Almost exactly a year ago, Fast Company announced the end of the office. While it’s unlikely that this will happen in such an absolute way, it’s foreseeable that the pandemic will permanently change our working world.
Remote work as a 100% solution will not last for most people, but hybrid forms of work are here to stay. As a result the traditional office starts to take on a new role in terms of function and thus a new way of designing it as the heart of an organization is needed.
The office of the future is more than just a central physical place where people come together to sit at their desks eight hours a day. The thing some may have missed is that it has actually always been more than that. People are driven by two very basic needs in their lives: We all long for freedom and cherish the desire to belong.
It all depends on the mix
We want to determine ourselves and our actions, but at the same time we need a common anchor point. The concept of the digital nomad, as tempting as it may sound in individual cases, regularly failed pre-pandemic. It wasn’t a technical failing, but stemmed from a desire of each individual for a sense of home and belonging. According to a study by Capgemini, for example, new employees in a company quickly feel lost in a purely remote working environment. Half of them say they want to quit the job if remote work remains the only option for them.
Conversely, only four percent of employees who work hybrid-remote say that if they were given the choice, they would work permanently in the office again. Gartner estimates that companies that demand physical presence could lose up to 39% of their employees. The tension between freedom and belonging is shown very clearly in these numbers and keeps coming up when we think about the office of the future.
Stress vs. creative exchange
The remote world that we got to know during the pandemic is determined by a sequence of video conferences. Everything geared towards efficiency and discipline, which greatly narrows the space for spontaneous exchange of ideas and creativity.

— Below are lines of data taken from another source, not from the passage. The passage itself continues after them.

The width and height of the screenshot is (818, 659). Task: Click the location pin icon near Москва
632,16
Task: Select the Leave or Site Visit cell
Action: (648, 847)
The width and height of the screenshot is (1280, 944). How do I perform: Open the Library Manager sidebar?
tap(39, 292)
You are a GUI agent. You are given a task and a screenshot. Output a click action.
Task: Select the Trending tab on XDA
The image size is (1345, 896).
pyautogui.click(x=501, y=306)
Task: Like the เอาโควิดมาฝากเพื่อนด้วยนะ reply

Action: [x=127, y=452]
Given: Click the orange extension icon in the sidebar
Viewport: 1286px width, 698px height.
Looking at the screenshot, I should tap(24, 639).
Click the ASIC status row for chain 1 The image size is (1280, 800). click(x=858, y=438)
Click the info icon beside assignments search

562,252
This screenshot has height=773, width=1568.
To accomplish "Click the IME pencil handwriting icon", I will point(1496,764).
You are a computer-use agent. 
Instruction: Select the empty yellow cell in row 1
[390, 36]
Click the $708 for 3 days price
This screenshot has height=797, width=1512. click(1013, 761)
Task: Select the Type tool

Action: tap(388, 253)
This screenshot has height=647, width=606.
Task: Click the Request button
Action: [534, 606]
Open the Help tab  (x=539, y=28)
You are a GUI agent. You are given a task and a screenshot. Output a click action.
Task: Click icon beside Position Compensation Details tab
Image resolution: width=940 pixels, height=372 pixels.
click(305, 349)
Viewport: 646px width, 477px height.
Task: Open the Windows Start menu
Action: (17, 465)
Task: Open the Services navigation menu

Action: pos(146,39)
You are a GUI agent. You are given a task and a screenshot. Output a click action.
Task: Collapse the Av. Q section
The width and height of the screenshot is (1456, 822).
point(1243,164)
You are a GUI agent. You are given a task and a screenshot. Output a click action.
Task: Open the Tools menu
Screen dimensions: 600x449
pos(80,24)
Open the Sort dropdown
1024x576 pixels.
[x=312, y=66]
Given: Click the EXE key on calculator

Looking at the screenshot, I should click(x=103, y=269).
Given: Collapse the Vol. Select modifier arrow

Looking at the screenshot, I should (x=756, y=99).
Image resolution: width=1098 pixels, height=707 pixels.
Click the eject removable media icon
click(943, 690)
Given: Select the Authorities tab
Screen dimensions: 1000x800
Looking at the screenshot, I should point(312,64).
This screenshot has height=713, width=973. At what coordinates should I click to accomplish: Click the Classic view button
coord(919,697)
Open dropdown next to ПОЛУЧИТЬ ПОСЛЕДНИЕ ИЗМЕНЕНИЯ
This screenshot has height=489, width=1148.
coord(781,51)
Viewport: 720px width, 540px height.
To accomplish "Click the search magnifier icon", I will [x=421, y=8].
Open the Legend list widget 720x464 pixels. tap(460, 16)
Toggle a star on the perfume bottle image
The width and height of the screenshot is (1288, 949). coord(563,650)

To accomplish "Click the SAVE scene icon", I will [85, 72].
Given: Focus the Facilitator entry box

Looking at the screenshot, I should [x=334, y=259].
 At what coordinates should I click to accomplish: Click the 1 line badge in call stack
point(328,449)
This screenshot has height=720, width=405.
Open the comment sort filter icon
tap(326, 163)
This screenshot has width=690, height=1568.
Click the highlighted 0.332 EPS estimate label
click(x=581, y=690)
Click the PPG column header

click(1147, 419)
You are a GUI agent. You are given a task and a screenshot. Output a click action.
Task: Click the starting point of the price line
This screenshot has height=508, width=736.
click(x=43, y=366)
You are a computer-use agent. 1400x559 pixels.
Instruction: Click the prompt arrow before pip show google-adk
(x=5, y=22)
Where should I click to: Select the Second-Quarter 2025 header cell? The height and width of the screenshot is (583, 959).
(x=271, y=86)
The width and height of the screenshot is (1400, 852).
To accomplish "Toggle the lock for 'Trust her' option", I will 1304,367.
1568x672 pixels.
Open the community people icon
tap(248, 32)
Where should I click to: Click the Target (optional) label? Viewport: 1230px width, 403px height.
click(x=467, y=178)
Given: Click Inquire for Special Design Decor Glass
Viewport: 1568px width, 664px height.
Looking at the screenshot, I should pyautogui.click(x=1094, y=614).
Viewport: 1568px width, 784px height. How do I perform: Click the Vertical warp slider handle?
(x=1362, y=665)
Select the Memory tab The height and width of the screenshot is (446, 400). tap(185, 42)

People want to see other people. We want to communicate with each other and exchange ideas. And screen time is no replacement. Science says that even a 1.2 second delay in the other person's response causes irritation in our brain. In other words: however much efficiency virtual collaboration gives us, too many video conferences creates stress, which is a barrier to progress.
The office of the future, however, should consider the best of both worlds. It is the space for personal meetings, where the exchange on site helps to develop creative ideas and strengthen social relationships. At the same time, it is networked and "connected" so that organizational questions can be quickly clarified with remote colleagues in virtual formats, in video chats or by e-mail.
Planned coincidences and crossed paths
‘Water cooler’ talk, or more likely chatting around the coffee machine is a typical exchange in the office. In fact, with social distancing rules, it is perhaps ones of the most creative opportunities in the workplace at the moment. Of course, the coffee machine doesn’t develop creative ideas – though what it dispenses can help – these ‘random’ encounters and interaction with colleagues do.
As we think about hybrid working, it’s important to consider how this kind of informal collaboration can be supported without over-engineering them or going too far in the other direction and removing opportunities for retreat.
Our approach for office design of the future at Software AG is done around types of activity the environment needs to accommodate, rather than trying to tie an employee to a specific area. We want to give different teams and individuals the freedom to switch between different work areas during the course of a day, based on what they need to work on. The more that people move around and cross paths in communal areas, the more the social network expands and the less we rely on e-mail, for instance.
With this mentality, suddenly the quality of work becomes the key consideration, not the simplistic notion of whether a person is present in a specific room. This is liberating and conducive to better ideas and outcomes.
Third spaces and the rediscovery of communities
Before the pandemic, the idea of ‘the third space’ was established - a place outside of work and home that offers a break and at the same time familiarity and security. A sense of wellbeing. Third spaces are places where people gather – and this mindset should be brought into a hybrid working world. It’s a people-first approach that the pandemic have proven is how we should approach company culture.
There are three things that you can do to take the first steps towards a more hybrid working approach:
Understand how your company works – use process mining and other analytics to get a more detailed understanding of how people operate and try to predict how new ideas might affect them.
Connect your enterprise – blending different spaces and experiences requires fundamental modernization of your technology infrastructure. If people are to move around freely, application and data integration is the foundation of a fluid experience.
Communicate – change is only as effective as the buy-in from your people. Once you have understood the potential impact as best you can, and laid the technology foundations, you have to bring everybody with you on the journey.
Innovative technologies help ensure the flexibility of a hybrid working environment. They enable us to design integrated and inclusive working environments and ensure the seamless exchange of information between employees. At the same time, the office of the future and the hybrid world of work cannot be imagined without a fundamental change in culture. And this culture requires one thing above all: mutual trust and empathy for one another.
The end of the office is not imminent. But the end of the office as we knew it, on the other hand, is right in front of us. And that's just as well.